第七話 大樹御不快之事

 有力内衆の活躍や、六角高頼の挙兵により政元は虎口を脱した。

 たしかに一連の戦いで北の脅威は取り除かれたが、南方では赤澤あかざわ宗益そうえきがあれだけ諸敵を叩いて回ったにもかかわらず、畠山はたけやま尚慶ひさよしの蠢動は未だに止んではいなかった。何度撃破しても雨後の竹の子のように湧いて出てきては、しぶとく細川方に戦いを挑んでくるのが常であった。

 このあたり、累代百年にもわたって紀伊や河内に根を張ってきた畠山の粘り強さが垣間見える。

 南方に敵を抱えたまま、政元は新たな難題に直面させられていた。将軍邸宅に招かれた政元は、上座の義高より

「新帝(後柏原天皇)即位式典の用途を沙汰すべし」

 との命令を受けたのである。

(冗談ではない)

 そう思う。

 義尹方との一連の抗争は、政元にとっては防衛戦争だった。敵方から積極的に領土を切り取ることができたのは、内衆のなかでも赤澤宗益などほんの一部に限られており、それでさえかかった戦費を補填するのがやっと、そこからさらに利益を出すなど夢のまた夢、というのが細川の台所事情だったのである。

 そんな苦しいなかでも政元は、なんとか前帝(後土御門天皇)大喪たいそうの礼の用途だけは捻出してみせたのだ。それでさえ死後四十三日を要したわけだから、そんな政元に、さらに新帝即位式典費用を出すよう求めるなど、いくらなんでも過ぎた命令といえはしまいか。

 ちなみにこのとき、大喪の礼に要した費用は百貫と伝わる。先の試算(第十三話「御訪献上之次第」参照)で算出した一貫=一八万七五〇〇円を採用すると、一八七五万円ということになる。わずか二千万円足らずの緊急予算さえ執行できない政府など、もはや政府の体をなしていない。

 幕府財政は既に破綻状態にあったが、朝廷はそれでも幕府以外に頼るところがなく、幕府は政元に頼る以外なかった。そしてその細川家財政もまた破綻していたというのが、当時の実相だったのである。

 政元は怒りを滲ませながら

「折半いたしましょう」

 と義高に持ちかけた。

「折半? 冗談ではない」

 冗談ではない、という言葉に、俺のセリフだ――と反感を抱く政元。

 義高はあからさまに不満げな顔をしている政元を前に続けた。

「余に出せる銭があるなら、そなたに相談するまでもなくとうの昔に出しておる。あいにく余は寺僧だった身ゆえ銭など持ち合わせておらぬ。恨むならそんな貧乏人を公方に据えた己が不見識を恨むがよい」

「不見識とな!」

 面と向かって侮辱された政元が鬼の形相で吼える。

 かつて清晃と呼ばれていたころの義高なら、かくの如く凄まれて恐怖のあまり涙をにじませ黙り込むのが関の山だっただろうが今は違う。将軍位に昇ってようやく十年に及ぼうという義高は、義尹との抗争の過程でそれなりの胆力を身につけ、政元の恫喝を前にしても動揺するようなことがなくなっていた。

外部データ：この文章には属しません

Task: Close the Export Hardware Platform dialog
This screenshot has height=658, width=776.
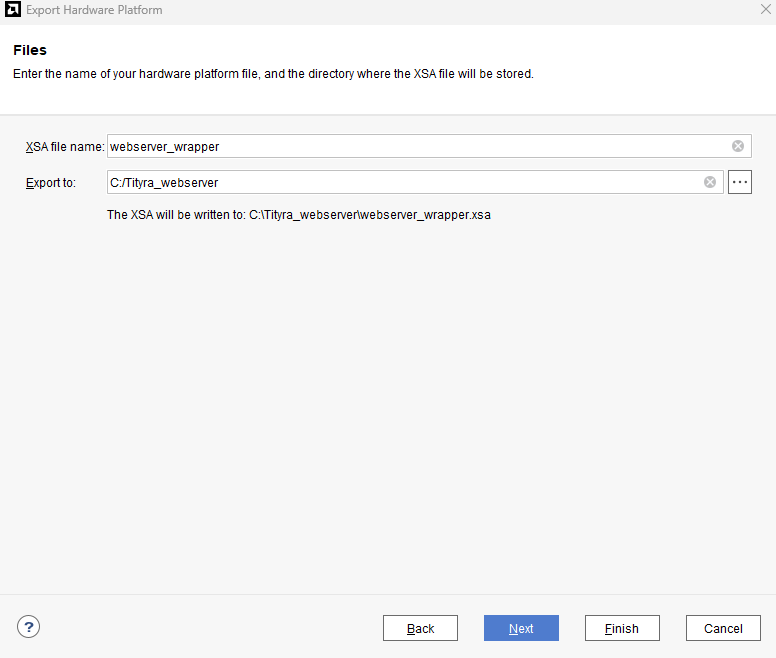Action: [x=765, y=10]
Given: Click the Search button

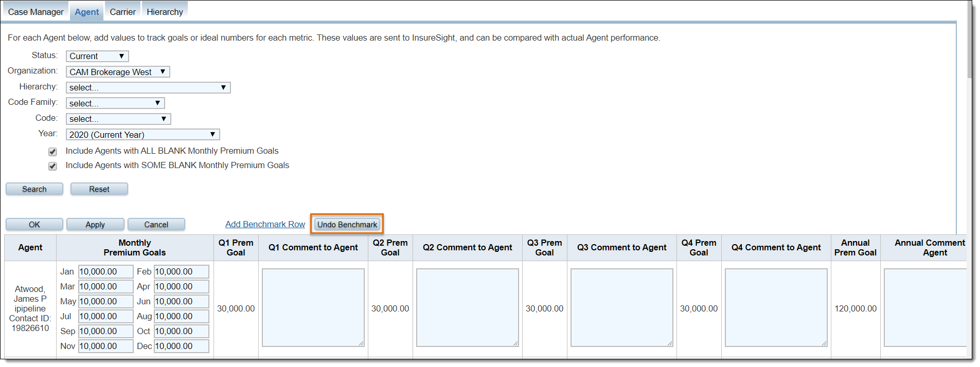Looking at the screenshot, I should coord(34,189).
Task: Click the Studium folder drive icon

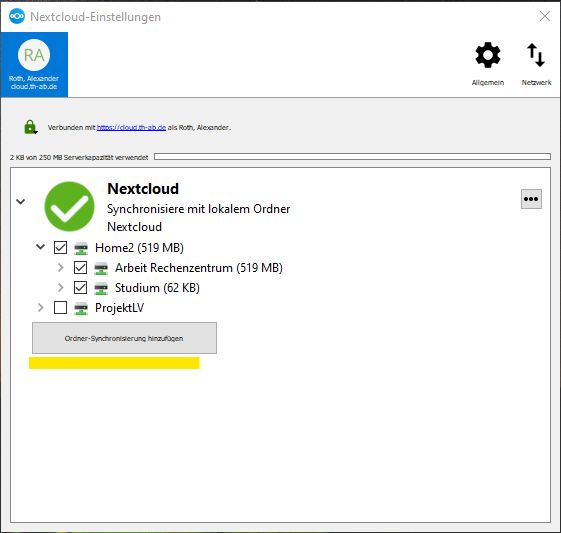Action: [101, 288]
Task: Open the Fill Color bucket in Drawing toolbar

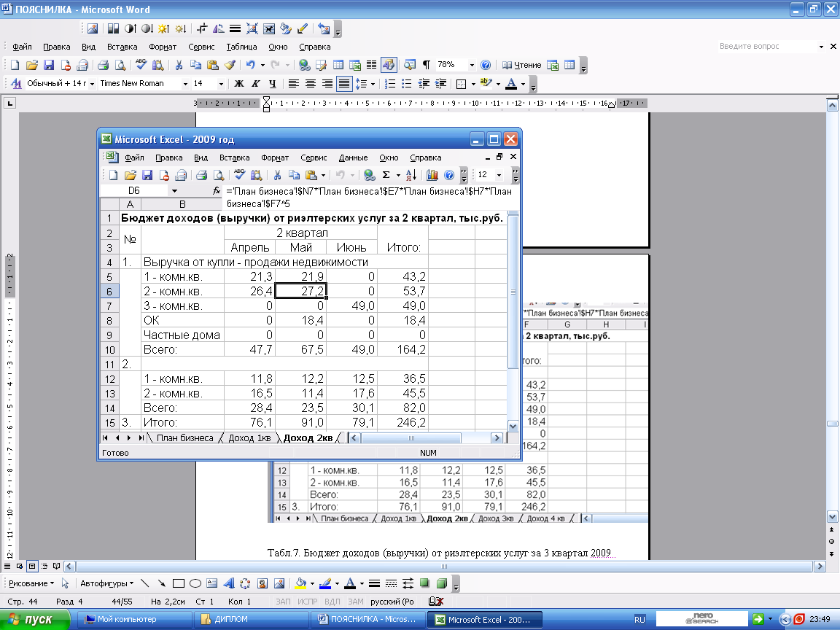Action: [300, 583]
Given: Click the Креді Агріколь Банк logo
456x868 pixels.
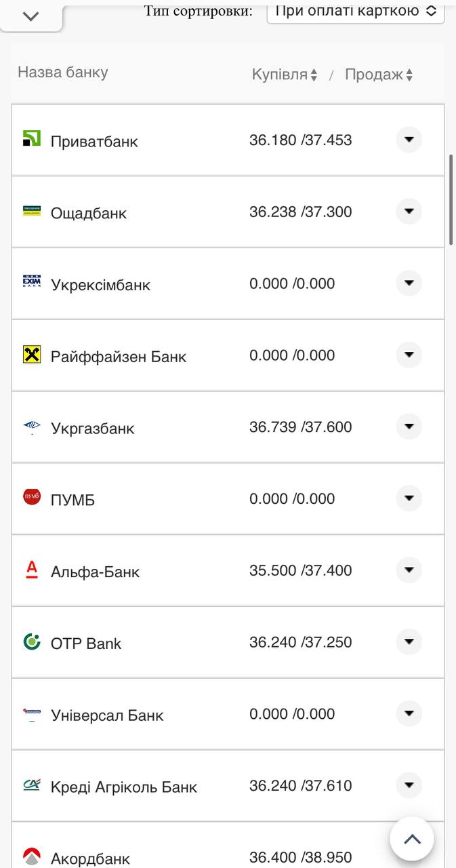Looking at the screenshot, I should click(x=32, y=785).
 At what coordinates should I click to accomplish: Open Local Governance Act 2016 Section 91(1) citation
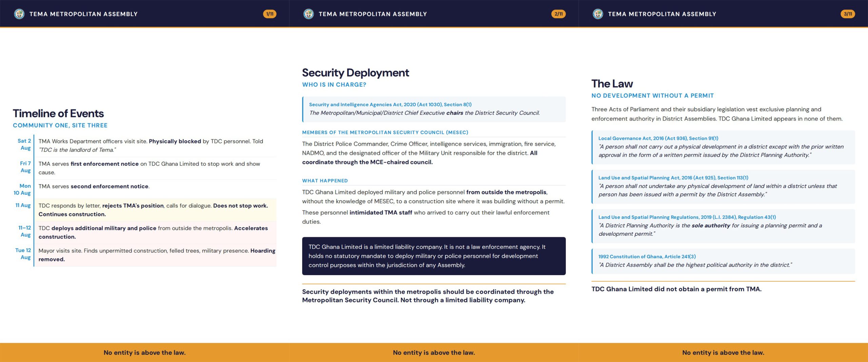[x=658, y=138]
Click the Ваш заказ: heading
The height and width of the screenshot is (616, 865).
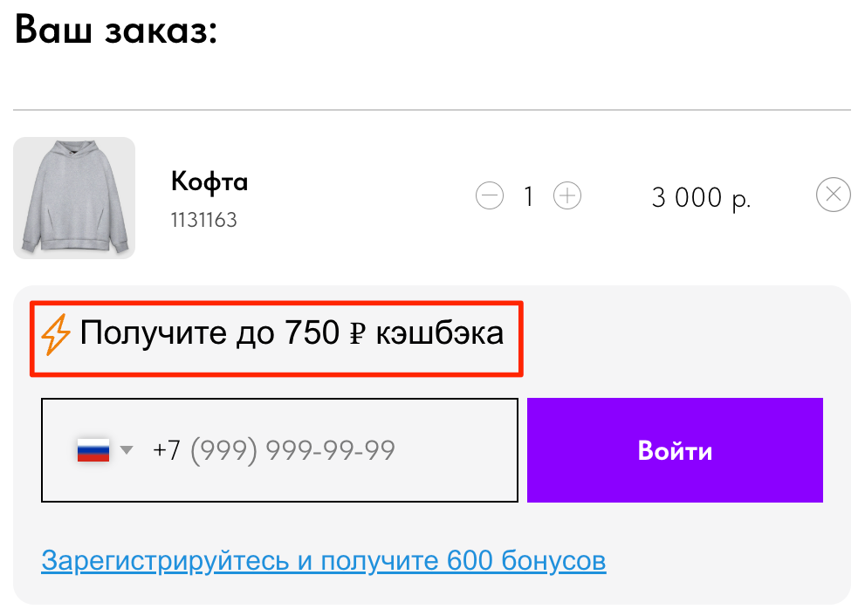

「そうよ。そなたの不見識を難じておるのじゃ。余が銭など持ちあわせていないことを知って、それでも将軍に据えたのは他ならぬそなたではないか。それをいまになって折半など、自らの不見識を白状しているようなものではないか。そんな泣き言をいまになって言うくらいなら、最初から余を将軍に据えなければよかったのではないのか。違うか政元」

 いやらしくにやつきながら言ってのける義高。

 唖然とする政元に対し、義高は更に求めた。

「それと余の参議中将任官の件はどうなっておるか」

「!!」

 人を不見識呼ばわりしたあげく、その当人に向かってさらに任官のための支出を求めるとは……。

 さすがに開いた口がふさがらない政元。

 これより少し後、朝廷は直奏じきそうを禁ずる幕府の意向に反して、各地の地域権力と直取引に臨み、売位売官によって財政再建を目指していくことになるのだが、このころはまだそのようなマインドにいたっておらず、売位売官の相手は将軍など一部の武家に限られていた。参議中将任官も、義高自らが望んだというよりは、銭儲けを目的とした朝廷側からの打診があったためか。

 昇任をちらつかせながら銭を献上させ、めでたく任官となれば今度は拝賀はいが奏慶そうけいというのが一連の流れだ。拝賀奏慶とは任官の謝礼のために参内する儀式であり、ここでもまた礼銭が支払われたから、朝廷にとって官位はまさに「金のなる木」であった。

 当時の人々も馬鹿ではないから、叙位任官にことよせて銭儲けに走る、いわば「官位利権」に疑問を抱く人もいたはずである。

 しかし朝廷としては

「ちょっといま苦しいから銭を出せ」

 というほどの意味合いで任官を持ちかけているわけだから、持ちかけられた側としては、たとえ利権構造に疑問を抱いていたとしても、任官を断る選択肢はとりづらかっただろう。ここまでくると官位の押し売りのようにさえ思われてくる。

 もちろん絶対に断れないということはなかっただろうが、それではとばかりに「朝廷に銭を出さない不義不忠者」として糾弾されただろうから、断る覚悟は必要だったはずだ。

 政元もそんな官位利権に気付き、疑問を抱いている一人だった。

「参議中将任官など無益でございましょう。どれほど昇任なされたところで諸人がご命令を聞かなければ意味がなく無益でございます。大樹の御為になるとはとても思えません」

 義高の求めを袖にする政元。

 政元が義高の命令に従わないのは今に始まったことではなかったが、諸人が命令を聞かない云々にはさすがにぎょっとさせられたのか、義高が一瞬眼を剥く。将軍としての資質を否定されたと感じたのであろうか。

 義高の困惑を見て取った政元は勢いに乗って続けた。

「新帝即位式典も同じです。そのような大仰な儀式を行っても人々が新帝を帝と認めなければおよそ無意味。そしてそれがしは新帝を帝をお認め申す。銭ばかりかかる儀式など不相応でございましょう。ない銭は出せませぬゆえ、手続きを進められても無駄に終わるでばかりです。お止めになった方がよろしかろう」

 義高の加冠の儀を延引したときと同じ理屈をこねる政元。

 いまの政元にとっては、参議中将任官や即位大礼執行を断った方が利益が大きく、不義不忠の者と難じられるなど恐るるに足らない些事というだけの話であった。しかも断ることで、たったいま政元を侮辱した義高の権威をも同時に貶めることができるのだからむしろ好都合でさえあった。

 いまのが本当に恐れなければならないのは、こういった上に君臨する連中からの冷たい視線ではない。

 恐れるべきは下からの突き上げ――主のために命懸けで働いたのに、思ったような利益が得られず不満が渦巻いているであろう下々の突き上げこそ、政元が真に恐れなければならないことなのであった。